Developmental factors make the interpretation of our results even more complex. In dogs, it is known that success was not affected by age21,54 as they could successfully rely on human distal momentary pointing gestures from two months of age, and that their performance did not significantly change in adulthood. However, here older cats were more successful, which is in accordance with our expectations, but is in contrast to previous findings showing a trend of younger cats being more successful42, which can be partly explained by the difference in the treatment of no-choice trials. While Pongrácz et al.42 repeated no-choice trials, we considered them as incorrect choices. Further, the age range of the cats was skewed towards the young, which could also influence our results. Importantly, Gácsi et al.83 found that unlike dog puppies, wolf pups were not successful in this paradigm, but test-naive adult wolves performed similarly to dogs. Thus, intensively socialized wolves develop a tendency to rely on human distant pointing gestures in the human environment, while dogs exhibit epigenetically enhanced sensitivity for salient human communicative cues. Similarly to wolves, the time spent in the human communicative environment may have enhanced cats’ performance. Unravelling the exact nature of the age-dependent differences in cats’ willingness to participate and success to utilize human pointing gestures requires further investigation.

Conclusion

Nowadays, due to their role as companion animals, cats receive increased attention in the field of animal-human communication research, and comparative studies with cats and other species (e.g. dogs) are important in assessing the suitability of cats for research purposes. Our findings provide direct evidence that the testability of dogs is significantly better in a two-way choice pointing test in a standard laboratory environment than that of cats, even if cats went through prior habituation.

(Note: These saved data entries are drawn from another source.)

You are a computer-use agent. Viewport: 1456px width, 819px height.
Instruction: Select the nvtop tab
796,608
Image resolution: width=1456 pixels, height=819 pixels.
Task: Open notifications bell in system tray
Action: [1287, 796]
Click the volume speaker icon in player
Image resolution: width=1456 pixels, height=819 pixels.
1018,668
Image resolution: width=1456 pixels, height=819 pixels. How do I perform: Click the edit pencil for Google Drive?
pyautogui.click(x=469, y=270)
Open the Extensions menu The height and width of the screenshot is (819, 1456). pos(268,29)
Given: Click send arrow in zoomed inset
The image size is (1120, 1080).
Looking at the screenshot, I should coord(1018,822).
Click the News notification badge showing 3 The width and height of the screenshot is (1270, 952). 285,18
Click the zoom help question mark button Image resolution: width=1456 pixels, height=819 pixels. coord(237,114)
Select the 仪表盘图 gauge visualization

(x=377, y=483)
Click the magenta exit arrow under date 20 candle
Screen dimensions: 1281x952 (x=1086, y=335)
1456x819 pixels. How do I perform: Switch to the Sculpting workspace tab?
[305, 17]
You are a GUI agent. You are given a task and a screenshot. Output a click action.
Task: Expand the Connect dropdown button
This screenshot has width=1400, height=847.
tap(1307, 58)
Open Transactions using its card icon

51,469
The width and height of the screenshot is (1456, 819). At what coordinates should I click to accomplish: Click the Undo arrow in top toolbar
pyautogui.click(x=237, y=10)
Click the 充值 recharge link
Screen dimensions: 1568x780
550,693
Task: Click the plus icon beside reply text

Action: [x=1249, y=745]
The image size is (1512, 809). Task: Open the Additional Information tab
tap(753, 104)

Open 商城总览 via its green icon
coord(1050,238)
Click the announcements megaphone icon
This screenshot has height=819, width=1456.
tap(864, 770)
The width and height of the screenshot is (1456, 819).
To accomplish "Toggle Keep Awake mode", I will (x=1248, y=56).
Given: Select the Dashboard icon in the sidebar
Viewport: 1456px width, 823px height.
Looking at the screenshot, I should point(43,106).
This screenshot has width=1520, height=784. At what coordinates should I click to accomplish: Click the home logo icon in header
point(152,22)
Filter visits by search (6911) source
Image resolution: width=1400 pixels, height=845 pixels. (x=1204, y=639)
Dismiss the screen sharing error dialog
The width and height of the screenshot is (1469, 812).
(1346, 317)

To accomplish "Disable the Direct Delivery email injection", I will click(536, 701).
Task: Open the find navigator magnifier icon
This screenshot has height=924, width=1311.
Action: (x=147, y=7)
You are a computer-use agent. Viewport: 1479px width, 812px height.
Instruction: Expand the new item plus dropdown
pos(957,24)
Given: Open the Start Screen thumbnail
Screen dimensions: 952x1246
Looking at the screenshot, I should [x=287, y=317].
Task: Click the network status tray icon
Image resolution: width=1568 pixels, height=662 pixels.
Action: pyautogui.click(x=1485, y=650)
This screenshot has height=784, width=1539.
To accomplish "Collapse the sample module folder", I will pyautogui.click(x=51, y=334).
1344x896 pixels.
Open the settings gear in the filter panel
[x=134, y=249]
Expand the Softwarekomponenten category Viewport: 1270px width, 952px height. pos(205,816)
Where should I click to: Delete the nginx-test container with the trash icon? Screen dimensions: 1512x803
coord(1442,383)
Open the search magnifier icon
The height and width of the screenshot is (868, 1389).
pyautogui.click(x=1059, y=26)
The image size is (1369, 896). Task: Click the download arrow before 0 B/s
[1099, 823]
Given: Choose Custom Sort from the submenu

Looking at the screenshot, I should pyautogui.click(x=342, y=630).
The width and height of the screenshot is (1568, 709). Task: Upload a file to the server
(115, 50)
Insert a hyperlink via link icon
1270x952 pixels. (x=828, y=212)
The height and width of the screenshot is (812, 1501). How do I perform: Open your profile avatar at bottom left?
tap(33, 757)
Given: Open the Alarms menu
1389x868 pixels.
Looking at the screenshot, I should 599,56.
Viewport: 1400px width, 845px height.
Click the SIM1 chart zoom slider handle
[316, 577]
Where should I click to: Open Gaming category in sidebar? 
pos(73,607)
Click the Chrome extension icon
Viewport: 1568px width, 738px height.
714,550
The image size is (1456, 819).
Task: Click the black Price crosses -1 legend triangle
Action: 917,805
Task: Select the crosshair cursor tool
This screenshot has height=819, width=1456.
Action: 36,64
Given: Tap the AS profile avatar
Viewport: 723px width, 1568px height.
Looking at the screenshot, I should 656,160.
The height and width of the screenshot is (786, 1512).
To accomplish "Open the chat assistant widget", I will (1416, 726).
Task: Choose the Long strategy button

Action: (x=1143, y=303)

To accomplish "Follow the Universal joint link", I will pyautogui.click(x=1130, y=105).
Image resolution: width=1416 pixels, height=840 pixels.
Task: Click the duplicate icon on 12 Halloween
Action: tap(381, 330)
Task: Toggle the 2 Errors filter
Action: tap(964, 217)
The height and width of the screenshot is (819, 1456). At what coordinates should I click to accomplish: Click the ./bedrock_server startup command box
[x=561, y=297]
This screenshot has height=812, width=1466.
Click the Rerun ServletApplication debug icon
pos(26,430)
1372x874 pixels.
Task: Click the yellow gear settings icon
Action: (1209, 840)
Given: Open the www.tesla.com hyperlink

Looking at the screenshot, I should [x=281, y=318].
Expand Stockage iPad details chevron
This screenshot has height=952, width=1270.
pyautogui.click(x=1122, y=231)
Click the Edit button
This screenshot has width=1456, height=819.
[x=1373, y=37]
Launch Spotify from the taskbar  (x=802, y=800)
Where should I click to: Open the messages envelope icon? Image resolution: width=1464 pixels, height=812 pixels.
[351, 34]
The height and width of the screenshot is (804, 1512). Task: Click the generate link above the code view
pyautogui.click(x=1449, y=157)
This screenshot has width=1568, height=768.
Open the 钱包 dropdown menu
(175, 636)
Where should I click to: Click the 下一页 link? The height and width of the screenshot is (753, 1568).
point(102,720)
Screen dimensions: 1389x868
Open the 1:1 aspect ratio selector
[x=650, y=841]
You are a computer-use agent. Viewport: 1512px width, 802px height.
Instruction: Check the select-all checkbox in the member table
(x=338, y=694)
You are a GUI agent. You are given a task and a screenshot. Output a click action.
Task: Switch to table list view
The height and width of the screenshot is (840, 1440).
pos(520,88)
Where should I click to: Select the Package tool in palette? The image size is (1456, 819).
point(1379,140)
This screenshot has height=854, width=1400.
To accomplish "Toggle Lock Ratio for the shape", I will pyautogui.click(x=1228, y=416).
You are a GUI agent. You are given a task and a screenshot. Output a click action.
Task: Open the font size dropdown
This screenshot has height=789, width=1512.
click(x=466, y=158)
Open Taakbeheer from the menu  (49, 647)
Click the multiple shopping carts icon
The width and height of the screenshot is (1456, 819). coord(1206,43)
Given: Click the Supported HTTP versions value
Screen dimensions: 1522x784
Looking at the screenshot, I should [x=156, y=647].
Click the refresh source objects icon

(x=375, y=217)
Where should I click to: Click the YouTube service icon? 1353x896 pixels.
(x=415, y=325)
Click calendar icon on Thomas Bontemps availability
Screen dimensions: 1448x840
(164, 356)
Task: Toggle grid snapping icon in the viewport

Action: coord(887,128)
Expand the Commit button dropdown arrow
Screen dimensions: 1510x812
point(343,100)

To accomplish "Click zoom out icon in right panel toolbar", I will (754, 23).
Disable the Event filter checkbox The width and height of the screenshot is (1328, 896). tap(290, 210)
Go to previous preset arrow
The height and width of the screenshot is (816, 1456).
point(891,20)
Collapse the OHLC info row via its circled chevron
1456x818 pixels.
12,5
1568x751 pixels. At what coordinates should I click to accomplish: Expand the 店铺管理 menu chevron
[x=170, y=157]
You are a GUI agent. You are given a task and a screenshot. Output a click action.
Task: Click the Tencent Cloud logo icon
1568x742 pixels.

Though cats seem to be able to rely on distal human pointing gestures if they are motivated to choose, dogs’ better performance at both the group and the individual levels supports that they are more attuned to human communicative signals than cats. It is important to note that the cats in this and previous studies were heavily pre-selected, therefore their performance did not represent the behavior and abilities typical of the species (see84). Thus, compared to dogs, cats appear to be a less ideal model to study some non-verbal human socio-cognitive abilities in a laboratory environment considering (i) their poorer testability, (ii) their poorer performance in this pointing study, and (iii) the findings of previous studies investigating cats’ testability13,39,49,85 and some socio-cognitive abilities (e.g., performance in a problem solving task20, in a detour task85). In a practical sense, animal model species are employed to gain insight into specific human characteristics. When we assert that dogs are better models for socio-cognitive behavior, we are relying on the rationale that due to their domestication history and sociability, dogs’ behaviour, compared to cats’ behaviour is functionally more similar to that of humans at the population level. This does not rule out the existence of a few individual cats that exhibit dog-like performance in certain tests (when compared to the average performance of dogs), or a few dogs that perform significantly worse. So, when we talk about "a less ideal model" in the case of cats, we are referring to quantity rather than quality.